Exercise inputs Start Marker
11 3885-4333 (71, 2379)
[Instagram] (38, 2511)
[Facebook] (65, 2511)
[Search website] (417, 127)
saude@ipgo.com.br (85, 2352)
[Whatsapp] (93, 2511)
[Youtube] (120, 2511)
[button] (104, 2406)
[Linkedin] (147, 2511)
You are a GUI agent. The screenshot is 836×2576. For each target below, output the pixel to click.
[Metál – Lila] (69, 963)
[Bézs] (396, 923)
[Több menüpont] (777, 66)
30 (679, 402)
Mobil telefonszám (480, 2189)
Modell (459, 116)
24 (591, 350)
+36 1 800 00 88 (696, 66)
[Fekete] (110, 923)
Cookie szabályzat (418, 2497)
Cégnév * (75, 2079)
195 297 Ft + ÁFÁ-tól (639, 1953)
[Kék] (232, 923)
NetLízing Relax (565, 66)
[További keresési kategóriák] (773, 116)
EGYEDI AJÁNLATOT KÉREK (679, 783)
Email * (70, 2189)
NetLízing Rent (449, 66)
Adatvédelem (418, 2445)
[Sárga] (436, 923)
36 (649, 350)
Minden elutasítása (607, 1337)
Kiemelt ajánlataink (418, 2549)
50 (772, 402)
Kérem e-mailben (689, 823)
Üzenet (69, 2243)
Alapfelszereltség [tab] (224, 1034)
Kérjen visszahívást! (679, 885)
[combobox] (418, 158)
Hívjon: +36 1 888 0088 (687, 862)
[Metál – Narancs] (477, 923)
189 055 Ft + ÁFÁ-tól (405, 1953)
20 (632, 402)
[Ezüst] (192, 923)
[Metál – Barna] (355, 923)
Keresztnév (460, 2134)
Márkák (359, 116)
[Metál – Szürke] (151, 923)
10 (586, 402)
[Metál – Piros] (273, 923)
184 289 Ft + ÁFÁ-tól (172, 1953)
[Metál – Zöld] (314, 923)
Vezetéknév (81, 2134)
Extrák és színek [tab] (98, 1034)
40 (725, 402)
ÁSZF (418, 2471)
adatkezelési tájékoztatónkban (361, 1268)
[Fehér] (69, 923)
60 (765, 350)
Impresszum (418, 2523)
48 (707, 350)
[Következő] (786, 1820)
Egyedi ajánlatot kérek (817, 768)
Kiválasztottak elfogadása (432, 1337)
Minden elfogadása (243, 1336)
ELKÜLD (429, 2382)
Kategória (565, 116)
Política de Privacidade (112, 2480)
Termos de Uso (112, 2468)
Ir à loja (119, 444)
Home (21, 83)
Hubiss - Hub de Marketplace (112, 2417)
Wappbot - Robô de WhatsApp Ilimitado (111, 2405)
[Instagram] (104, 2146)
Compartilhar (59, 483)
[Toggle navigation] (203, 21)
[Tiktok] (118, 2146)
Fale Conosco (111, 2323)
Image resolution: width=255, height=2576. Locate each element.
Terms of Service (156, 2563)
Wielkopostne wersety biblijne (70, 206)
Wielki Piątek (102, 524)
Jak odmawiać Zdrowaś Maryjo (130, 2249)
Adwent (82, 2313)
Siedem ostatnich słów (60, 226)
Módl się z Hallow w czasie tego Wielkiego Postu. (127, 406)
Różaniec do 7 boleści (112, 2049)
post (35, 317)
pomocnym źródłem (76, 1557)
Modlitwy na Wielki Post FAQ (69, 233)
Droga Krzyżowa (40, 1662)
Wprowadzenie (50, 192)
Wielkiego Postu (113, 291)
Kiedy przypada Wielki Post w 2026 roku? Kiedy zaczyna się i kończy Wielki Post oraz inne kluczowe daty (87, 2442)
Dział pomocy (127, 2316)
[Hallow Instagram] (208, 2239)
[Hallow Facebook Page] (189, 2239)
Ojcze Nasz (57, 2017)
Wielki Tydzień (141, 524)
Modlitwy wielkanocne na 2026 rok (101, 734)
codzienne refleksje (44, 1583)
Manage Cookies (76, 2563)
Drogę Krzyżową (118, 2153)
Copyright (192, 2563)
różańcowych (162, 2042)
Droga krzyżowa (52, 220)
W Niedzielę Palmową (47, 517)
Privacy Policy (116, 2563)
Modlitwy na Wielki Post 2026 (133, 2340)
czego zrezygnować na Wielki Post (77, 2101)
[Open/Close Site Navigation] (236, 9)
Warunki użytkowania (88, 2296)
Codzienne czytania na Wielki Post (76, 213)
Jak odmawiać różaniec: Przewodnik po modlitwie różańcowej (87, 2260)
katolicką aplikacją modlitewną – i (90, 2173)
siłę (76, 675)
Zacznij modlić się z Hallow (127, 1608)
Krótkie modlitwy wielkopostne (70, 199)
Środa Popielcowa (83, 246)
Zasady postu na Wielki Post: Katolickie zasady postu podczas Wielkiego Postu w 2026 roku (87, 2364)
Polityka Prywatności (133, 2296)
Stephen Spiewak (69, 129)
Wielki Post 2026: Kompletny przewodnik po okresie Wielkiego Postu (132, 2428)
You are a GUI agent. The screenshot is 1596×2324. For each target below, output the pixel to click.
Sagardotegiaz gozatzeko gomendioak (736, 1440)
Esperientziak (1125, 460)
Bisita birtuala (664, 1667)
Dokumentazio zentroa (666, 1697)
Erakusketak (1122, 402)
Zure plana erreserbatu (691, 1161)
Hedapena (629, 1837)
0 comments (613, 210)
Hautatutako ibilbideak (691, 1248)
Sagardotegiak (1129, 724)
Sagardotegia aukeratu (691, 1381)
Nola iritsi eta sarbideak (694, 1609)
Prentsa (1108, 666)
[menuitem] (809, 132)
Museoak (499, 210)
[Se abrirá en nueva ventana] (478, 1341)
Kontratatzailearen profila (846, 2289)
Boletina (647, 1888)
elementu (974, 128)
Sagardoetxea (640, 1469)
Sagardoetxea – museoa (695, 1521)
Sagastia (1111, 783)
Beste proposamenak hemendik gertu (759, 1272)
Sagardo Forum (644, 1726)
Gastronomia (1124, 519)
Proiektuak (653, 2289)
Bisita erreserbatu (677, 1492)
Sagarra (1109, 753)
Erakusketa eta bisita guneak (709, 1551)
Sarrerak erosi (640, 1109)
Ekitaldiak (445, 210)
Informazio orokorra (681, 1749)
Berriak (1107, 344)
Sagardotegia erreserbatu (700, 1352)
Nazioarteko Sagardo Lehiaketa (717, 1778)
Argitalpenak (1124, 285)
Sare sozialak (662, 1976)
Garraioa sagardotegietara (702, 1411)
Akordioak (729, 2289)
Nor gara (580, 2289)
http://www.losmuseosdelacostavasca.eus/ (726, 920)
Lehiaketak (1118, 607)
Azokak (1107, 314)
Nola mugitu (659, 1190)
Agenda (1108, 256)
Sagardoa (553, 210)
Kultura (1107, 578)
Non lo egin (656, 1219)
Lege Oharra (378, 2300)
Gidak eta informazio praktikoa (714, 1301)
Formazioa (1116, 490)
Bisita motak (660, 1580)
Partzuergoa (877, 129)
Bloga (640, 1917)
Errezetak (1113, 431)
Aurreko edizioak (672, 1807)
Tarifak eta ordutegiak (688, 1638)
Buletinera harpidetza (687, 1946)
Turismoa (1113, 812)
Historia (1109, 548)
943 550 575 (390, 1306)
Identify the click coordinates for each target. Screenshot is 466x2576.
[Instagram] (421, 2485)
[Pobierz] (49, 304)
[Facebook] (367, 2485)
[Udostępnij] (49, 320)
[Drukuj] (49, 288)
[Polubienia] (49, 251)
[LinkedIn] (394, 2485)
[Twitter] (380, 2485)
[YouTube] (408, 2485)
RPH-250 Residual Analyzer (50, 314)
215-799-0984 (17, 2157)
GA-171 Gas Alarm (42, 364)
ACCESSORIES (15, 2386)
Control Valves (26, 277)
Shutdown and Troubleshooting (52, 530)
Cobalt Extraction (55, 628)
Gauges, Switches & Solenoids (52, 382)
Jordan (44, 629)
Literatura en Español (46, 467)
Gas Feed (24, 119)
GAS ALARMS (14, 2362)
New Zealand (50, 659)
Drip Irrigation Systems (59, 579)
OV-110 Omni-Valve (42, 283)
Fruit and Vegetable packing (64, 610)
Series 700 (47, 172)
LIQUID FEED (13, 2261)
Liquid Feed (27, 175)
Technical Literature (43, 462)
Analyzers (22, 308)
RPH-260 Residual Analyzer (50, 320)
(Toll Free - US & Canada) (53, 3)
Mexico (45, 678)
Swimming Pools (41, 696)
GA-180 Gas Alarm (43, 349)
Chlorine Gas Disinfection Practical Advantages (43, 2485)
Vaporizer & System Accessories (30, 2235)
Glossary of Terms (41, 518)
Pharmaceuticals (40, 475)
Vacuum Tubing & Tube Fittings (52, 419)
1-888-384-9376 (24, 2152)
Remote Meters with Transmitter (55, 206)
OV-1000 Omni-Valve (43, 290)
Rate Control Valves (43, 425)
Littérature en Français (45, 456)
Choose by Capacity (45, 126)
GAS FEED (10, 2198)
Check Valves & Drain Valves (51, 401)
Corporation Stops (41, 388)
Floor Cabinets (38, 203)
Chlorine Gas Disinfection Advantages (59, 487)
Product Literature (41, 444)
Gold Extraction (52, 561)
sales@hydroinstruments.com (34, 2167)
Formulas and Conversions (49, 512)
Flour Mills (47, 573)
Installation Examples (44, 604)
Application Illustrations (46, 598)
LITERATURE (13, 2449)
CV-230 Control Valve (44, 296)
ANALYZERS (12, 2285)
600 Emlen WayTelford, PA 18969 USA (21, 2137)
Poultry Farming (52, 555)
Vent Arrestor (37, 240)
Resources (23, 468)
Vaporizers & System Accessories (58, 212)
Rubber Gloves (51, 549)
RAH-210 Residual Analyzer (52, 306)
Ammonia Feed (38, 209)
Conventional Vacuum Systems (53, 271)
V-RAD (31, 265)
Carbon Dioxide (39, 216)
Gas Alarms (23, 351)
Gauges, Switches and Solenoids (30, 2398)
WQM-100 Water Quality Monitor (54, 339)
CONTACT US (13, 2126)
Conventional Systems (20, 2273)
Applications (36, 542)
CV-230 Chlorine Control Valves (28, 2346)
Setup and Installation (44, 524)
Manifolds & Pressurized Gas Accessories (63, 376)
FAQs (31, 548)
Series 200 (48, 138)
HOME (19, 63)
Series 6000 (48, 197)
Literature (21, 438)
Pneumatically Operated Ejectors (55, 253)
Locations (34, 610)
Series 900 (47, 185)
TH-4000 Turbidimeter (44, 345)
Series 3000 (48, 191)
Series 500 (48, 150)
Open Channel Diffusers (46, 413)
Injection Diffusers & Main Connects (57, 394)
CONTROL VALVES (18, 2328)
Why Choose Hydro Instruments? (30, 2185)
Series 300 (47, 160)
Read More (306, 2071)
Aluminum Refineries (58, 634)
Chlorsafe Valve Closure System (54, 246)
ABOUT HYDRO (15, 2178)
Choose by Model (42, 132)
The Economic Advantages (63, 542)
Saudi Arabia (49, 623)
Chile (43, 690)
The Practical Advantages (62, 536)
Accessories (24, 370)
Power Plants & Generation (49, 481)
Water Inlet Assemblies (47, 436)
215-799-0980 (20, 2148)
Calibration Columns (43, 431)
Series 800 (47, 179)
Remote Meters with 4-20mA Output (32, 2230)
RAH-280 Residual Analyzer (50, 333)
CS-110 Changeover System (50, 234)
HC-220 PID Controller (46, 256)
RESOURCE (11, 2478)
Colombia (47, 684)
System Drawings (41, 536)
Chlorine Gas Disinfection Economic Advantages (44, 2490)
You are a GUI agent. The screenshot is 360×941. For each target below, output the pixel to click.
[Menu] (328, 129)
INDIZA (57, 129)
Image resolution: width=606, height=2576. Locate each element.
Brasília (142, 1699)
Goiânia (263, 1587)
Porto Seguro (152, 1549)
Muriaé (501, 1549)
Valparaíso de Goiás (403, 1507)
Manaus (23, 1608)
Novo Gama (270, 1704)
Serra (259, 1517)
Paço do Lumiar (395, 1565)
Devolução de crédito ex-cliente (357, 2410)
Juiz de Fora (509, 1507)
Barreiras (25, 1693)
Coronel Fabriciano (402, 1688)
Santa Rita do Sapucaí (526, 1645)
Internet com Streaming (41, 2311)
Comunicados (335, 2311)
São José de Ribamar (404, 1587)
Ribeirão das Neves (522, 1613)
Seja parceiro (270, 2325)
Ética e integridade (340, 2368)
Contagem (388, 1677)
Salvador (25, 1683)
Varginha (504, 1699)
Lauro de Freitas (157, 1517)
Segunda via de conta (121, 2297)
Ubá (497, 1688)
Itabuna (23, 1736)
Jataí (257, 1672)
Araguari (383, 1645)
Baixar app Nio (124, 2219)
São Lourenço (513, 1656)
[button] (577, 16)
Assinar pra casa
Exercise inputs End Marker
■ **Exercise requirements**: In your answer, include only the lines above starting at the line that holds "Home (21, 83)" and ending at the line that holds "Zasady postu na", copied exactly.

■ **Problem solution**:
Home (21, 83)
Hubiss - Hub de Marketplace (112, 2417)
Wappbot - Robô de WhatsApp Ilimitado (111, 2405)
[Instagram] (104, 2146)
Compartilhar (59, 483)
[Toggle navigation] (203, 21)
[Tiktok] (118, 2146)
Fale Conosco (111, 2323)
Image resolution: width=255, height=2576. Locate each element.
Terms of Service (156, 2563)
Wielkopostne wersety biblijne (70, 206)
Wielki Piątek (102, 524)
Jak odmawiać Zdrowaś Maryjo (130, 2249)
Adwent (82, 2313)
Siedem ostatnich słów (60, 226)
Módl się z Hallow w czasie tego Wielkiego Postu. (127, 406)
Różaniec do 7 boleści (112, 2049)
post (35, 317)
pomocnym źródłem (76, 1557)
Modlitwy na Wielki Post FAQ (69, 233)
Droga Krzyżowa (40, 1662)
Wprowadzenie (50, 192)
Wielkiego Postu (113, 291)
Kiedy przypada Wielki Post w 2026 roku? Kiedy zaczyna się i kończy Wielki Post oraz inne kluczowe daty (87, 2442)
Dział pomocy (127, 2316)
[Hallow Instagram] (208, 2239)
[Hallow Facebook Page] (189, 2239)
Ojcze Nasz (57, 2017)
Wielki Tydzień (141, 524)
Modlitwy wielkanocne na 2026 rok (101, 734)
codzienne refleksje (44, 1583)
Manage Cookies (76, 2563)
Drogę Krzyżową (118, 2153)
Copyright (192, 2563)
różańcowych (162, 2042)
Droga krzyżowa (52, 220)
W Niedzielę Palmową (47, 517)
Privacy Policy (116, 2563)
Modlitwy na Wielki Post 2026 (133, 2340)
czego zrezygnować na Wielki Post (77, 2101)
[Open/Close Site Navigation] (236, 9)
Warunki użytkowania (88, 2296)
Codzienne czytania na Wielki Post (76, 213)
Jak odmawiać różaniec: Przewodnik po modlitwie różańcowej (87, 2260)
katolicką aplikacją modlitewną – i (90, 2173)
siłę (76, 675)
Zacznij modlić się z Hallow (127, 1608)
Krótkie modlitwy wielkopostne (70, 199)
Środa Popielcowa (83, 246)
Zasady postu na Wielki Post: Katolickie zasady postu podczas Wielkiego Postu w 2026 roku (87, 2364)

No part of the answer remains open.